TextMate has quickly become my absolute favorite editor. It loads quickly, is endlessly extensible, and in general, stays out of your way unless you need some help.

Here then, is my favorite TextMate bundle:

 

GetBundles

This is basically a “meta-bundle” that searches through different repositories for available bundles and installs them for you. Is it difficult to install a bundle manually? Not at all, but this makes it obscenely simple.

To install it, open a Terminal window and type the following (this is taken from GitHub user Trey, who has some great hints on his own site). I’ve modified it slightly to install it into the “Pristine Copy” folder and not into the local modifications bundle folder:


$ mkdir -p ~/Library/Application Support/TextMate/Pristine Copy/Bundles
$ cd !$
$ svn co http://svn.textmate.org/trunk/Review/Bundles/GetBundles.tmbundle/
$ osascript -e 'tell app "TextMate" to reload bundles'
$ cd -

If you’re unfamiliar with some of these commands, let me step through them for you. First, with “mkdir” it creates the folder where bundles should be installed (if it doesn’t already exist). Next, “cd !$” is a shortcut for “change directories to the last one I mentioned” (e.g., the Bundles folder). Then we do a simple subversion checkout command to grab the bundle. The osascript command simply sends a message to TextMate, asking it to reload its bundles (now that the new bundle has been put in place), and then “cd -” means, “return me to the directory I was in previously.”
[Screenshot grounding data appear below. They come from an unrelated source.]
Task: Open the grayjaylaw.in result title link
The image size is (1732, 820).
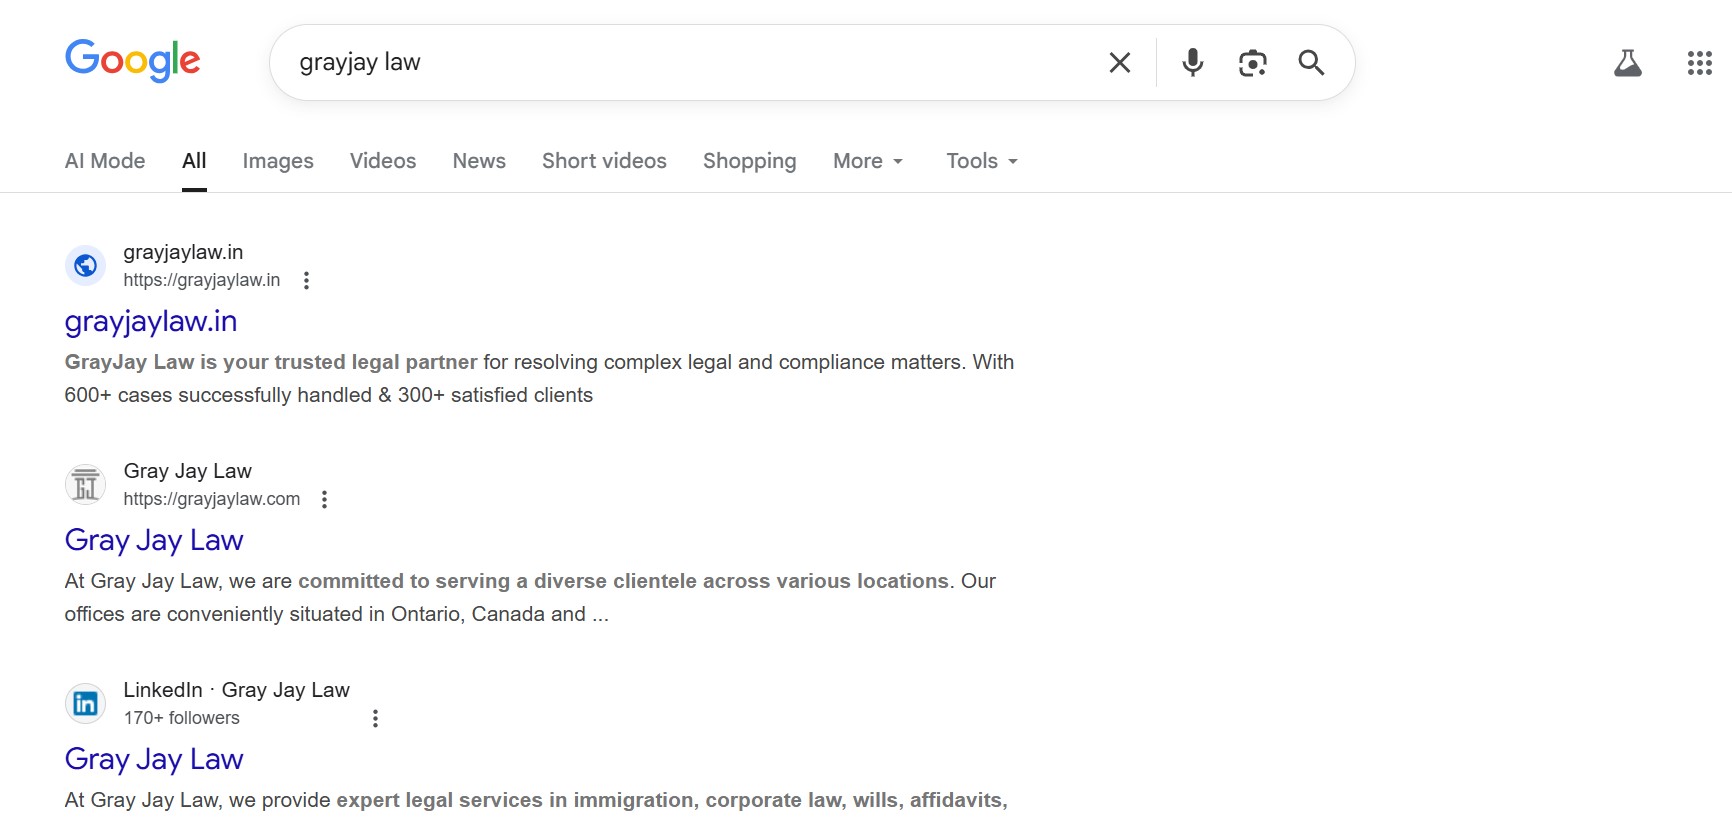Action: pyautogui.click(x=151, y=322)
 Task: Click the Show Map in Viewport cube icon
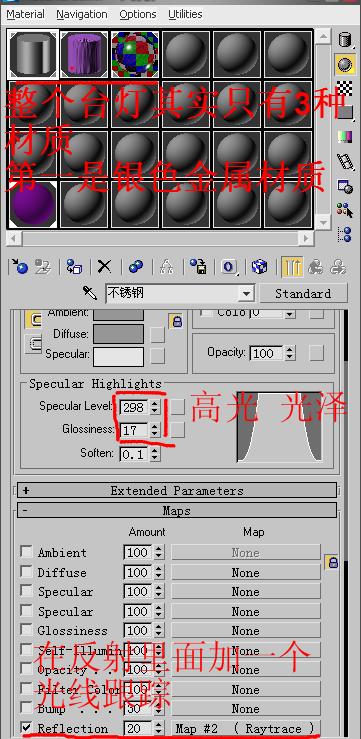(x=259, y=267)

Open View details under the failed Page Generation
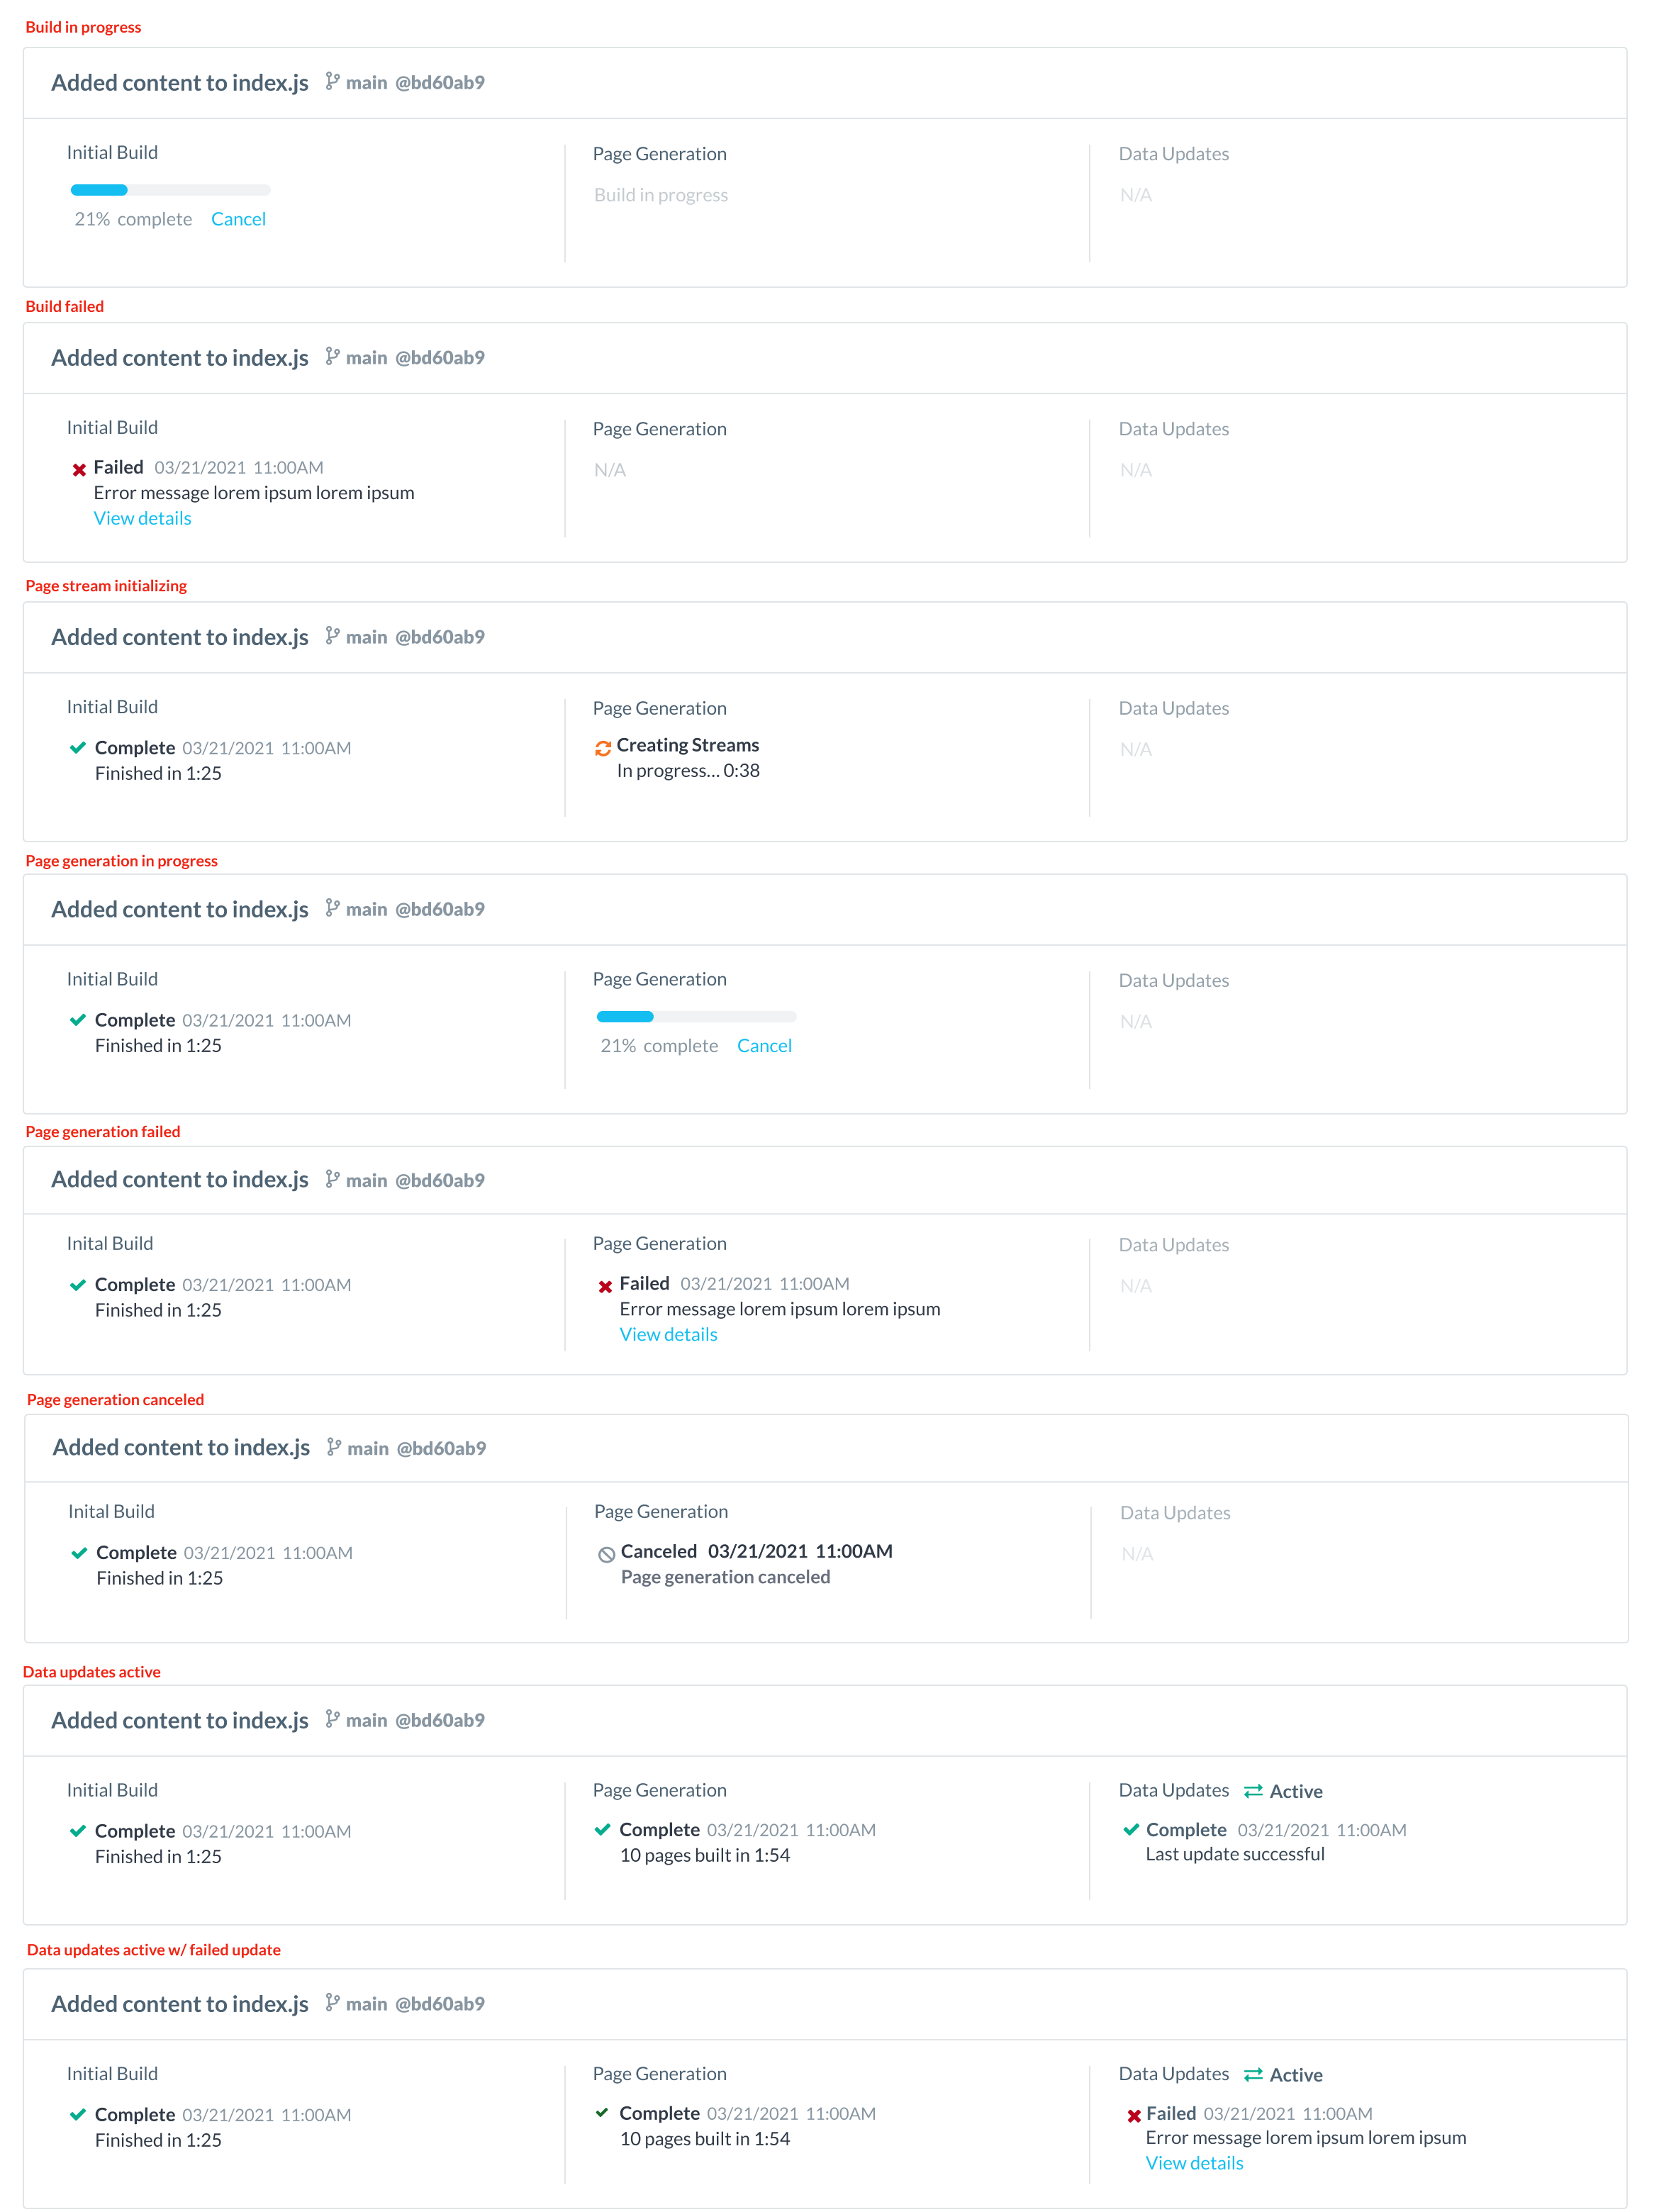pyautogui.click(x=668, y=1334)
Easy. Now, jump into TextMate, and navigate to Bundles > GetBundles > Get Bundles. From here, you can browse by bundle name or search for a specific keyword. For instance, if you’re looking for support for the LESS, the dynamic stylesheet language, you will find three different ones (as of this writing).

The toolbar gives you access to a lot of information. Clicking on the “i” button gives you more information about the Bundle, clicking on the bundle icon opens a Finder window to the directory the bundle has been installed to, and clicking the TextMate button opens the bundle in TextMate for editing.

As you start to use different Bundles, you’ll find that you’d like to tweak their behavior. Again, GetBundles simplifies this for you. Could you manually navigate to the ~/Library/Application Support/TextMate/Pristine Copy/Bundles directory in terminal, and then launch mate from there? Of course. But, why type all that?